Вражда - Белаш Александр Маркович


Людмила и Александр Белаш

Вражда

Leicht aufzuritzen ist das Reich der Geister;

Sie liegen wartend unter dünner Decke

Und, leise hörend, stürmen sie herauf.

Schiller

Царство духов где-то рядом - только руку протяни;

Под тончайшим покрывалом притаилися они,

Но внезапно, словно буря, налетают, атакуя.

Шиллер

В «Одеоне» мсье Оффенбах дирижировал представлением «Прекрасной Елены», услаждая цвет маэнской публики своим волшебным мастерством. А как его встречали. Редкий индийский раджа столь величаво и торжественно возвращается с охоты на тигров - море живых цветов на вокзале, духовой оркестр кадетов мореходной школы! Целая процессия кабриолетов и колясок сопровождала маэстро до гостиницы.

О, в Маэне умеют принимать высоких гостей. И гонорары здесь солидные. Королевский золотой талер уважаем всюду, куда доплыли корабли цивилизованных наций и куда долетели снаряды их орудий, посланные меткими бестрепетными комендорами. Говорят, что дирекция «Одеона» намерена пригласить божественную Аделину Патти, а может быть, самого синьора Верди для постановки «Травиаты». Через год здесь зазвучит сопрано виртуозной итальянки, и мы увидим ее в роли Виолетты! или Верди покажет нам «Аиду»?., от предвкушения захватывает дух. Пока утешимся парижской опереттой и веселенькими водевильчиками Поль де Кока.

Гертье через театральный бинокль изучал ножки Елены. За этими тряпками ни черта не разглядишь. Какая-то новенькая этуаль, содержанка Рахмана. В каком притоне Рахман ее отыскал? Златокудрая, как же… сорвать парик - окажется чернявой. Гертье взглянул в программку - «сьорэнн Мальвина Хансен». Лоретки и камелии - через одну Мальвины.

- Он прятал ее у себя в поместье, - скабрезно нашептывал тем временем всезнайка Бабель, наклонившись к уху младшего приятеля. - Начинала на острове Свейн, шоколадницей, потом позировала в Академии искусств самому…

Услышав известное имя, Гертье поднял брови: «Неужели?!.»

- …тут вдруг голосок прорезался. Возомнила о себе, стала искать богатенького покровителя, Рахман ее и сцапал. Теперь выпустил напоказ - вот, мол, чем владею.

Рахман, разумеется, расположился в бельэтаже. Гертье и его смерил испытующим взором бинокля. Надо полагать, у хозяина певички манишка и манжеты не съемные, а под жилетом - не голое брюхо, а сорочка из лучшего батиста. Перстни на волосатых пальцах, одутловатое застывшее лицо Будды.

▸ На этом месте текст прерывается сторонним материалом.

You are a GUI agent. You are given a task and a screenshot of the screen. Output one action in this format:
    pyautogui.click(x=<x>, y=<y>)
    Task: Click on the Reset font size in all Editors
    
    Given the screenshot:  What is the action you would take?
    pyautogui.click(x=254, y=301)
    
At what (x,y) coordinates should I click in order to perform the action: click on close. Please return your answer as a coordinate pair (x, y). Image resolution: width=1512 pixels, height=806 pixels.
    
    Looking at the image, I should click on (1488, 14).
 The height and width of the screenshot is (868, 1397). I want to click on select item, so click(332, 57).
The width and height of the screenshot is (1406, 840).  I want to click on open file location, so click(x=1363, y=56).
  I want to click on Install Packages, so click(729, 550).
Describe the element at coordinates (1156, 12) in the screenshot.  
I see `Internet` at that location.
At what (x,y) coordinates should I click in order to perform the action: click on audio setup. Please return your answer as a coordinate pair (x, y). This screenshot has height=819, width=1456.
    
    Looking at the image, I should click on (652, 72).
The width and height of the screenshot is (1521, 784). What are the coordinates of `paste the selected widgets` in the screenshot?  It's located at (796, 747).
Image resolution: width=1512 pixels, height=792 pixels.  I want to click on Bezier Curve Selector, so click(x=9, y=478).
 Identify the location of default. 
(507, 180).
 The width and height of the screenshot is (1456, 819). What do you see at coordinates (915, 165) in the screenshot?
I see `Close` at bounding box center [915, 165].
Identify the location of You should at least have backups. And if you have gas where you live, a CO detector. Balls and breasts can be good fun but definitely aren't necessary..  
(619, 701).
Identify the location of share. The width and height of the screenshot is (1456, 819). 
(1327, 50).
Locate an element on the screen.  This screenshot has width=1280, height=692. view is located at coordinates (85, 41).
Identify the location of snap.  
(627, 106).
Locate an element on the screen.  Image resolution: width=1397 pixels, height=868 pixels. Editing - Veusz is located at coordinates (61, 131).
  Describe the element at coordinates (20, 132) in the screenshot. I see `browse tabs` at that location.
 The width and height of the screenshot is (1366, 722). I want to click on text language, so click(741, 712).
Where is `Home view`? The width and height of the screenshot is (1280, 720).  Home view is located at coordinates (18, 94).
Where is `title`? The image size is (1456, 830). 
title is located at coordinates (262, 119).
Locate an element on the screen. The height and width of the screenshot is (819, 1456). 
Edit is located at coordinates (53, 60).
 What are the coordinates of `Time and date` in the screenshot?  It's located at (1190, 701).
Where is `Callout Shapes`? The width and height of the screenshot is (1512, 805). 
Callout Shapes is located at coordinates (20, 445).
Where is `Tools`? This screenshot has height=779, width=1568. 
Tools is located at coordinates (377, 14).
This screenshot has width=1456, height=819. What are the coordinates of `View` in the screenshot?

Лицезрение Рахмана повергло Гертье в завистливую, злобную тоску. Сегодня он подписал вексель на пятьсот талеров, предъявив отцовскую доверенность, где собственной рукой Гертье были выведены слова:

«Разрешаю моему сыну кавалеру Гертье дан Валлеродену выдавать заемные письма, а также брать кредиты на сумму не свыше…»,

и подпись батюшки, и дата. Печать нотариуса спроворил Бабель, знавший в Маэне все входы и выходы. Как же Бабелю не хлопотать! им предстояло вместе тратить денежки. И часть из этих пяти сотен уже ушла на уплату самых неотложных долгов.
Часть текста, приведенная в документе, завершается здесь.